Small business owners (particularly one-man operations) may not see the need to separate their business and personal finances.
During the early stages of the business small business owners will typically think nothing of using their personal accounts for business transactions e.g. paying suppliers. By the same token, income generated by the business is sometimes also regarded as personal income, and little or no effort is made to distinguish between personal and business expenses.
Whilst it may seem like an easy and convenient solution to merge one’s personal and business finances, it is not in the best interests of the business in the long term. Small business owners will not have a clear picture of the financial status of the business, lacking even basic information on income and expenses. This in turn negatively impacts on the small business owner’s ability to manage cash flow, and to make strategic decisions around pricing, costs and other key elements of the business’ profit model.

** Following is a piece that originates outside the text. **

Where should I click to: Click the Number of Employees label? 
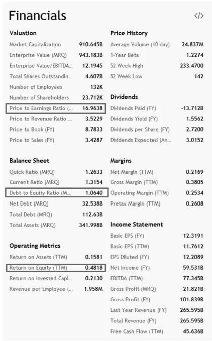click(36, 87)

It also makes it difficult for the small business owner to provide interested parties (e.g. the South African Revenue Service, potential funders) with accurate information on the business’ finances.
Access to the personal account for business-related deposits and withdrawals is likely to be restricted to the small business owner as there are trust and confidentially issues associated with allowing employees to have access to if business and personal finances are merged. This means all financial transactions must be executed by the small business owner, adding another task to the to-do list that could potentially be delegated to an employee.
To create order and boundaries in their lives, small business owners can open a separate banking account for their small business (including a business credit card), and keep separate financial records. The major banks in South Africa have offerings specifically for small businesses, and small business owners can select their preferred option based on comparisons of fees and types of transactions included.
Small business owners can easily upgrade or downgrade their account, or switch to a different bank if their needs are not being met. Small business owners should also be clear about which expenses are business-related and which ones are personal, and pay for these expenses using the appropriate account (or keep track of business use where infrastructure and equipment are used for both business and personal purposes).